Turn the entries below into a numbered list, leaving out the blank lines.

Collected data
▼

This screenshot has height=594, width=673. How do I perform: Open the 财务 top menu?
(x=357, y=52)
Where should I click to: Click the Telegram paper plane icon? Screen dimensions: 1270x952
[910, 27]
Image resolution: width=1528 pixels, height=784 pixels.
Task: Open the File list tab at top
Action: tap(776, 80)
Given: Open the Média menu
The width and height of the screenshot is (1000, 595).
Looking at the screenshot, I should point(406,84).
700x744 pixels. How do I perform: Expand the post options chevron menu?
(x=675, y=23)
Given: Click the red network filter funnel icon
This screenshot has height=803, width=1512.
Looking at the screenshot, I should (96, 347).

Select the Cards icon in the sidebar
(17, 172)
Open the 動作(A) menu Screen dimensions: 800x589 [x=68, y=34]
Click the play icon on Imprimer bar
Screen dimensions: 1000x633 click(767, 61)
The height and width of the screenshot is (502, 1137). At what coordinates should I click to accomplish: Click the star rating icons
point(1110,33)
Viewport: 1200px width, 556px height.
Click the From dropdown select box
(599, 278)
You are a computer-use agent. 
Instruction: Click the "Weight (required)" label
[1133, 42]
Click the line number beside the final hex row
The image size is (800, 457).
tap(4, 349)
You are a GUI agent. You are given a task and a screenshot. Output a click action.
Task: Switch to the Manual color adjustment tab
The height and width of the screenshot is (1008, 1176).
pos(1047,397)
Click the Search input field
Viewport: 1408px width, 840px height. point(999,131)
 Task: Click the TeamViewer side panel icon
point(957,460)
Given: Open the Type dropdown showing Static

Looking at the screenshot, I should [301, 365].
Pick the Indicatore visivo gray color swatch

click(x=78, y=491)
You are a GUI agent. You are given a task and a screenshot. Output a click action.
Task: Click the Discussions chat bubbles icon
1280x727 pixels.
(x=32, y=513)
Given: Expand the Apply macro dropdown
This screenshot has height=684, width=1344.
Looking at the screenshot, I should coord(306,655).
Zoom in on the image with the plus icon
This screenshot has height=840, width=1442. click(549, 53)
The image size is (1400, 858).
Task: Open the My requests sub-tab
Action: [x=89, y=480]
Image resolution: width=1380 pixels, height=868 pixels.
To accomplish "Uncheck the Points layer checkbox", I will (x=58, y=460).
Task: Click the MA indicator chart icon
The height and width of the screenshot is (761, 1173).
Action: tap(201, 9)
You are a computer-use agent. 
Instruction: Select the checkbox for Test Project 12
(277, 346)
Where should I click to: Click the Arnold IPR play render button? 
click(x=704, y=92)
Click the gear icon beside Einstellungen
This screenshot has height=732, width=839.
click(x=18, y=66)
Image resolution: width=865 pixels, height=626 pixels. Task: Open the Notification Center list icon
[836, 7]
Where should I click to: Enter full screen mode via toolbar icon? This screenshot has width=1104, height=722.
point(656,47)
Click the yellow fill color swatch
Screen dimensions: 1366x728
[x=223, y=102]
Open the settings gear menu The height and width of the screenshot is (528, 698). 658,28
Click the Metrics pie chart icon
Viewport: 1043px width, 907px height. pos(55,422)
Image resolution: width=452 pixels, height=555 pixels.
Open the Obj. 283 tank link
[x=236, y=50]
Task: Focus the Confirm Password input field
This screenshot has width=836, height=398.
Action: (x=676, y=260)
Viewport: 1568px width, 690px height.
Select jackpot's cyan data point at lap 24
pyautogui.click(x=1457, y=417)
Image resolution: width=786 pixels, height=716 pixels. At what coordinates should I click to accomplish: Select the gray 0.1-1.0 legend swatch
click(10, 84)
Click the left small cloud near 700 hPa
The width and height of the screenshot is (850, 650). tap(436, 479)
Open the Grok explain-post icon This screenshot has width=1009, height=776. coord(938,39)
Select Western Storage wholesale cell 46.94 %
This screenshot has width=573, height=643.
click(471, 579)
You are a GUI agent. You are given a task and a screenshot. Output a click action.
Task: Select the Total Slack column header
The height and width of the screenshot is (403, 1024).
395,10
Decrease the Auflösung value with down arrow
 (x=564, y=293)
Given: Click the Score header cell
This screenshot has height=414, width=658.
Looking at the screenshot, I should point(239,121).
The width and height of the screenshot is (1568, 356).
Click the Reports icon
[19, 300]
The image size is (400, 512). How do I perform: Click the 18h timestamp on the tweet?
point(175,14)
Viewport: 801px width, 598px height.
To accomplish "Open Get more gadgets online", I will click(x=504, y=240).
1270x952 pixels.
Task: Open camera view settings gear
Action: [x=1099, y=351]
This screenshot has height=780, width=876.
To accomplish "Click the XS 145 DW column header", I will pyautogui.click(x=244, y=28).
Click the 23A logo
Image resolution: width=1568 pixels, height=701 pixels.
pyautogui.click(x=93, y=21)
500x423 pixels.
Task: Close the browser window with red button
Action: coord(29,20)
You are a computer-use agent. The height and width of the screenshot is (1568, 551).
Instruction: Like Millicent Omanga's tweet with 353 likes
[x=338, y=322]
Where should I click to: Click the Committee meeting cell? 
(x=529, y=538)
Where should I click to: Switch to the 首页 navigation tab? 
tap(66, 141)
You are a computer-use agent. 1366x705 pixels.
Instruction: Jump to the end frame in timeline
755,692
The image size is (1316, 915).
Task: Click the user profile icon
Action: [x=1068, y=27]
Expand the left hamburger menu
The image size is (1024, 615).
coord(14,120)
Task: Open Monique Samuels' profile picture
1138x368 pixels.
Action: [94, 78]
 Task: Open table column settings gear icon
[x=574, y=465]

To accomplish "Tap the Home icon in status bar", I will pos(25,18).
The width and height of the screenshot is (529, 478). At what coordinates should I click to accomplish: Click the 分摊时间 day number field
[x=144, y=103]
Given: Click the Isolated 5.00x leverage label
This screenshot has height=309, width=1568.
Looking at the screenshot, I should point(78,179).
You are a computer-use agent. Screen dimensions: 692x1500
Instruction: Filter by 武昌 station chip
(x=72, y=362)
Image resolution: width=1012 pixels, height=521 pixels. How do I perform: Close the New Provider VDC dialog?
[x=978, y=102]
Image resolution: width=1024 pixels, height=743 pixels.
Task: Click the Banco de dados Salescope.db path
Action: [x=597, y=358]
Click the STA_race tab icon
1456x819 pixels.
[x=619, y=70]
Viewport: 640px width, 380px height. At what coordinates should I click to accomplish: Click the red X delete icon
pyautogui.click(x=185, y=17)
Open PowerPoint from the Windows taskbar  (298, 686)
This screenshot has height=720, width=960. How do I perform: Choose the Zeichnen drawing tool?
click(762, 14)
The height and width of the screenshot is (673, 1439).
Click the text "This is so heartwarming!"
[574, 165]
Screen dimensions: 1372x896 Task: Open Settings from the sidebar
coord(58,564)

▲

:: FINAL RESULT ::
1. This screenshot has height=594, width=673. How do I perform: Open the 财务 top menu?
2. (x=357, y=52)
3. Where should I click to: Click the Telegram paper plane icon? Screen dimensions: 1270x952
4. [910, 27]
5. Image resolution: width=1528 pixels, height=784 pixels.
6. Task: Open the File list tab at top
7. Action: tap(776, 80)
8. Given: Open the Média menu
9. The width and height of the screenshot is (1000, 595).
10. Looking at the screenshot, I should point(406,84).
11. 700x744 pixels. How do I perform: Expand the post options chevron menu?
12. (x=675, y=23)
13. Given: Click the red network filter funnel icon
14. This screenshot has height=803, width=1512.
15. Looking at the screenshot, I should (96, 347).
16. Select the Cards icon in the sidebar
17. (17, 172)
18. Open the 動作(A) menu Screen dimensions: 800x589 [x=68, y=34]
19. Click the play icon on Imprimer bar
20. Screen dimensions: 1000x633 click(767, 61)
21. The height and width of the screenshot is (502, 1137). At what coordinates should I click to accomplish: Click the star rating icons
22. point(1110,33)
23. Viewport: 1200px width, 556px height.
24. Click the From dropdown select box
25. (599, 278)
26. You are a computer-use agent. 
27. Instruction: Click the "Weight (required)" label
28. [1133, 42]
29. Click the line number beside the final hex row
30. The image size is (800, 457).
31. tap(4, 349)
32. You are a GUI agent. You are given a task and a screenshot. Output a click action.
33. Task: Switch to the Manual color adjustment tab
34. The height and width of the screenshot is (1008, 1176).
35. pos(1047,397)
36. Click the Search input field
37. Viewport: 1408px width, 840px height. point(999,131)
38.  Task: Click the TeamViewer side panel icon
39. point(957,460)
40. Given: Open the Type dropdown showing Static
41. Looking at the screenshot, I should [301, 365].
42. Pick the Indicatore visivo gray color swatch
43. click(x=78, y=491)
44. You are a GUI agent. You are given a task and a screenshot. Output a click action.
45. Task: Click the Discussions chat bubbles icon
46. 1280x727 pixels.
47. (x=32, y=513)
48. Given: Expand the Apply macro dropdown
49. This screenshot has height=684, width=1344.
50. Looking at the screenshot, I should coord(306,655).
51. Zoom in on the image with the plus icon
52. This screenshot has height=840, width=1442. click(549, 53)
53. The image size is (1400, 858).
54. Task: Open the My requests sub-tab
55. Action: [x=89, y=480]
56. Image resolution: width=1380 pixels, height=868 pixels.
57. To accomplish "Uncheck the Points layer checkbox", I will (x=58, y=460).
58. Task: Click the MA indicator chart icon
59. The height and width of the screenshot is (761, 1173).
60. Action: tap(201, 9)
61. You are a computer-use agent. 
62. Instruction: Select the checkbox for Test Project 12
63. (277, 346)
64. Where should I click to: Click the Arnold IPR play render button? 
65. click(x=704, y=92)
66. Click the gear icon beside Einstellungen
67. This screenshot has height=732, width=839.
68. click(x=18, y=66)
69. Image resolution: width=865 pixels, height=626 pixels. Task: Open the Notification Center list icon
70. [836, 7]
71. Where should I click to: Enter full screen mode via toolbar icon? This screenshot has width=1104, height=722.
72. point(656,47)
73. Click the yellow fill color swatch
74. Screen dimensions: 1366x728
75. [x=223, y=102]
76. Open the settings gear menu The height and width of the screenshot is (528, 698). 658,28
77. Click the Metrics pie chart icon
78. Viewport: 1043px width, 907px height. pos(55,422)
79. Image resolution: width=452 pixels, height=555 pixels.
80. Open the Obj. 283 tank link
81. [x=236, y=50]
82. Task: Focus the Confirm Password input field
83. This screenshot has width=836, height=398.
84. Action: (x=676, y=260)
85. Viewport: 1568px width, 690px height.
86. Select jackpot's cyan data point at lap 24
87. pyautogui.click(x=1457, y=417)
88. Image resolution: width=786 pixels, height=716 pixels. At what coordinates should I click to accomplish: Select the gray 0.1-1.0 legend swatch
89. click(10, 84)
90. Click the left small cloud near 700 hPa
91. The width and height of the screenshot is (850, 650). tap(436, 479)
92. Open the Grok explain-post icon This screenshot has width=1009, height=776. coord(938,39)
93. Select Western Storage wholesale cell 46.94 %
94. This screenshot has width=573, height=643.
95. click(471, 579)
96. You are a GUI agent. You are given a task and a screenshot. Output a click action.
97. Task: Select the Total Slack column header
98. The height and width of the screenshot is (403, 1024).
99. 395,10
100. Decrease the Auflösung value with down arrow
101.  (x=564, y=293)
102. Given: Click the Score header cell
103. This screenshot has height=414, width=658.
104. Looking at the screenshot, I should point(239,121).
105. The width and height of the screenshot is (1568, 356).
106. Click the Reports icon
107. [19, 300]
108. The image size is (400, 512). How do I perform: Click the 18h timestamp on the tweet?
109. point(175,14)
110. Viewport: 801px width, 598px height.
111. To accomplish "Open Get more gadgets online", I will click(x=504, y=240).
112. 1270x952 pixels.
113. Task: Open camera view settings gear
114. Action: [x=1099, y=351]
115. This screenshot has height=780, width=876.
116. To accomplish "Click the XS 145 DW column header", I will pyautogui.click(x=244, y=28).
117. Click the 23A logo
118. Image resolution: width=1568 pixels, height=701 pixels.
119. pyautogui.click(x=93, y=21)
120. 500x423 pixels.
121. Task: Close the browser window with red button
122. Action: coord(29,20)
123. You are a computer-use agent. The height and width of the screenshot is (1568, 551).
124. Instruction: Like Millicent Omanga's tweet with 353 likes
125. [x=338, y=322]
126. Where should I click to: Click the Committee meeting cell? 
127. (x=529, y=538)
128. Where should I click to: Switch to the 首页 navigation tab? 
129. tap(66, 141)
130. You are a computer-use agent. 1366x705 pixels.
131. Instruction: Jump to the end frame in timeline
132. 755,692
133. The image size is (1316, 915).
134. Task: Click the user profile icon
135. Action: [x=1068, y=27]
136. Expand the left hamburger menu
137. The image size is (1024, 615).
138. coord(14,120)
139. Task: Open Monique Samuels' profile picture
140. 1138x368 pixels.
141. Action: [94, 78]
142.  Task: Open table column settings gear icon
143. [x=574, y=465]
144. To accomplish "Tap the Home icon in status bar", I will pos(25,18).
145. The width and height of the screenshot is (529, 478). At what coordinates should I click to accomplish: Click the 分摊时间 day number field
146. [x=144, y=103]
147. Given: Click the Isolated 5.00x leverage label
148. This screenshot has height=309, width=1568.
149. Looking at the screenshot, I should point(78,179).
150. You are a computer-use agent. Screen dimensions: 692x1500
151. Instruction: Filter by 武昌 station chip
152. (x=72, y=362)
153. Image resolution: width=1012 pixels, height=521 pixels. How do I perform: Close the New Provider VDC dialog?
154. [x=978, y=102]
155. Image resolution: width=1024 pixels, height=743 pixels.
156. Task: Click the Banco de dados Salescope.db path
157. Action: [x=597, y=358]
158. Click the STA_race tab icon
159. 1456x819 pixels.
160. [x=619, y=70]
161. Viewport: 640px width, 380px height. At what coordinates should I click to accomplish: Click the red X delete icon
162. pyautogui.click(x=185, y=17)
163. Open PowerPoint from the Windows taskbar  (298, 686)
164. This screenshot has height=720, width=960. How do I perform: Choose the Zeichnen drawing tool?
165. click(762, 14)
166. The height and width of the screenshot is (673, 1439).
167. Click the text "This is so heartwarming!"
168. [574, 165]
169. Screen dimensions: 1372x896 Task: Open Settings from the sidebar
170. coord(58,564)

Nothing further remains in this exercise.